Excerpted text -
==========

March 16, 2016
Heading into Saturday's NCAA quarterfinal rematch against Hopkins, Syracuse fifth-year senior attackman Dylan Donahue leads the attack with 25 points. (John Strohsacker)
Heading into Saturday's NCAA quarterfinal rematch against Hopkins, Syracuse fifth-year senior attackman Dylan Donahue leads the attack with 25 points. (John Strohsacker)

Syracuse Offense Thrives Despite Graduating Five Starters

by Gary Lambrecht | LaxMagazine.com | Twitter

On the surface, the Syracuse offense shouldn't be this good this early, right?

After all, the Orange said goodbye to five offensive starters, led by first-team All-American attackman Kevin Rice. Out the door went a ton of experience and a combined 135 goals and 93 assists from last year's 13-3 team, which lost to Johns Hopkins in the NCAA tournament quarterfinals.

As it prepares to renew one of the sport's more storied rivalries on Saturday at Homewood Field – the 55th meeting in a series that No. 8 Hopkins leads, 27-26-1 – Syracuse is here to remind you that it's still Syracuse.

There is the Orange, sitting with a 5-0 record and averaging 14.4 goals per game, third-highest in Division I. There is Syracuse, now led by fifth-year senior attackman Dylan Donahue, doing it with a list that does not exactly constitute household names. Not yet, anyway.

==========

Collected data -
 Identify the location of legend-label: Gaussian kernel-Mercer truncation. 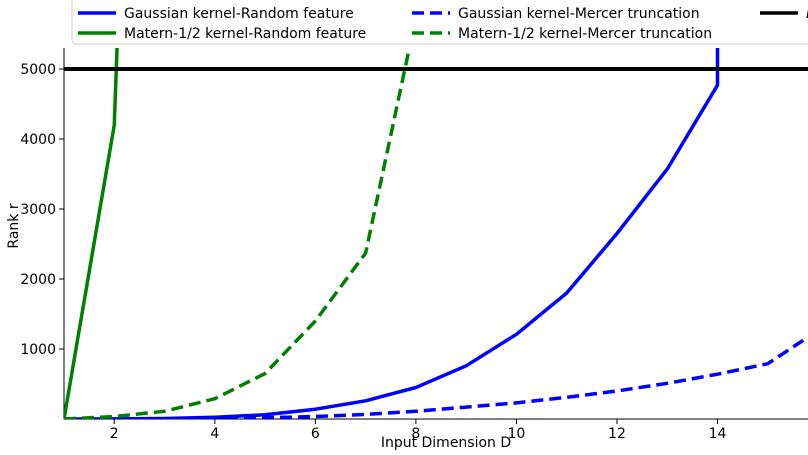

==========

Action item A - Return the part of the Syracuse lacrosse article that opens with the words containing "After all, the" and closes with "it's still Syracuse.", copied word for word.
Action item B - For each statement, say yes or no to whether it agrees with the Syracuse lacrosse article, and quote the article's deciding words. (i) Last year's Syracuse team lost to Johns Hopkins in the NCAA tournament quarterfinals. (ii) Syracuse leads its series against Hopkins. (iii) Syracuse's scoring average is the highest in Division I.

Exercise response A -
After all, the Orange said goodbye to five offensive starters, led by first-team All-American attackman Kevin Rice. Out the door went a ton of experience and a combined 135 goals and 93 assists from last year's 13-3 team, which lost to Johns Hopkins in the NCAA tournament quarterfinals.

As it prepares to renew one of the sport's more storied rivalries on Saturday at Homewood Field – the 55th meeting in a series that No. 8 Hopkins leads, 27-26-1 – Syracuse is here to remind you that it's still Syracuse.

Exercise response B -
(i) Yes: "which lost to Johns Hopkins in the NCAA tournament quarterfinals"
(ii) No: "a series that No. 8 Hopkins leads, 27-26-1"
(iii) No: "averaging 14.4 goals per game, third-highest in Division I"